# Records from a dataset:
···
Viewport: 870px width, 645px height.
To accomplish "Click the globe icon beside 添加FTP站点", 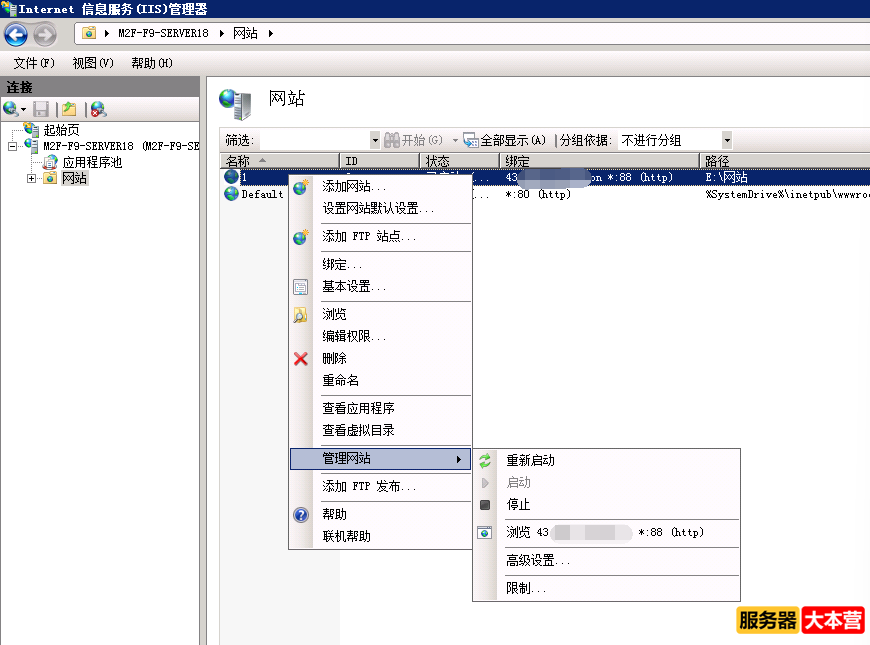I will [x=301, y=238].
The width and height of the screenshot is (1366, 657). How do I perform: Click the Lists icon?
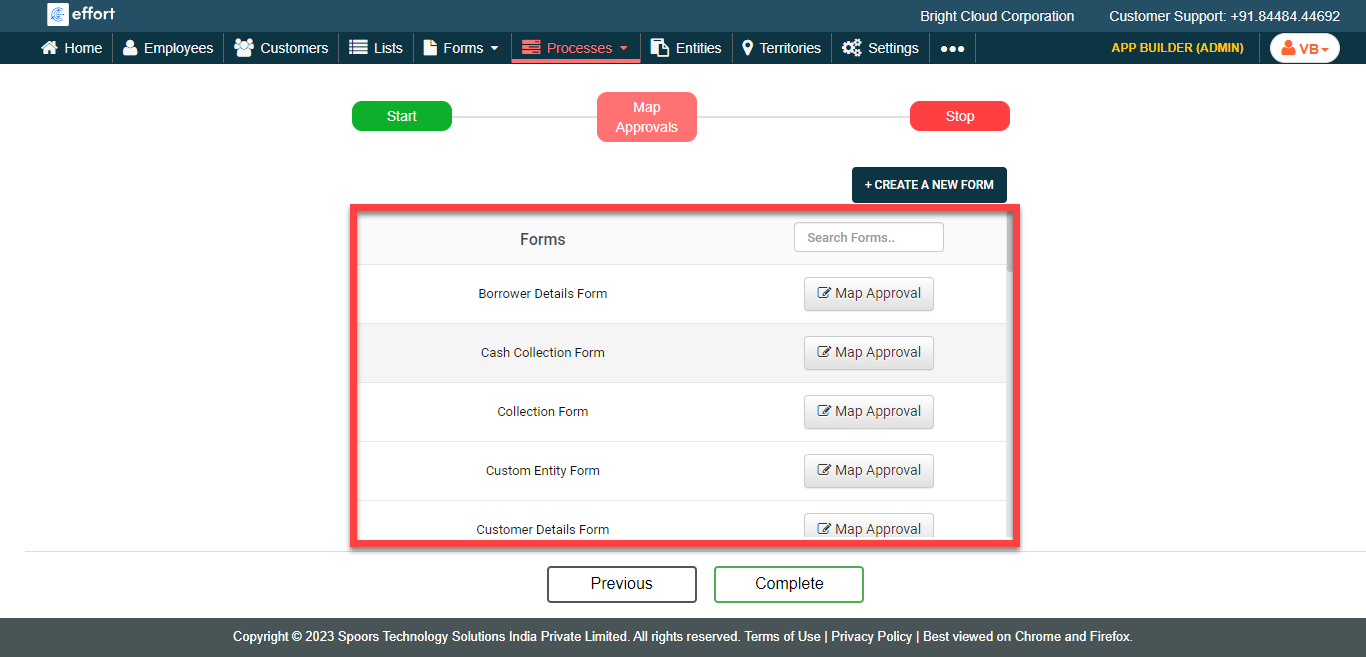[359, 47]
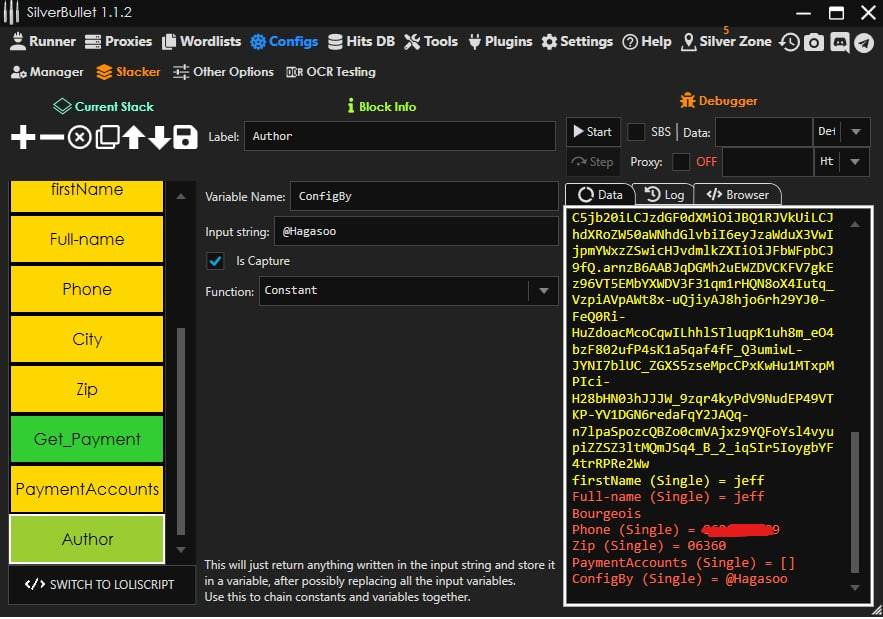This screenshot has width=883, height=619.
Task: Expand the data type dropdown beside Data
Action: (x=856, y=132)
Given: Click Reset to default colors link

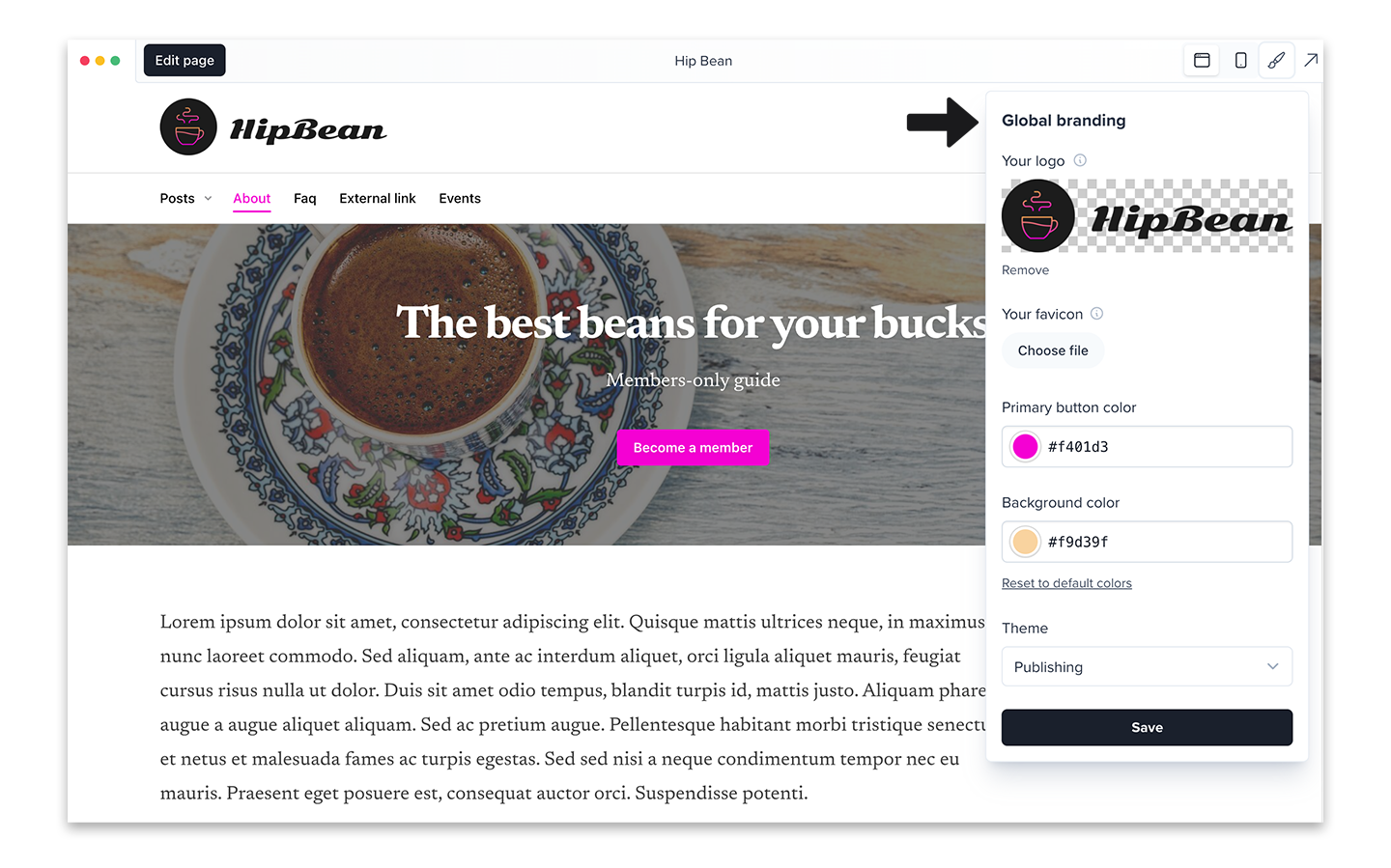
···
# TASK INSTRUCTIONS:
From the line that contains "The width and" to the final line of the entries, reproduce every line exactly, both ends included. Leave out all pictures.

# ANSWER TO THE EXERCISE:
The width and height of the screenshot is (1366, 657). How do I perform: Click the Lists icon?
[359, 47]
This screenshot has width=883, height=619.
Task: Expand the data type dropdown beside Data
Action: (x=856, y=132)
Given: Click Reset to default colors link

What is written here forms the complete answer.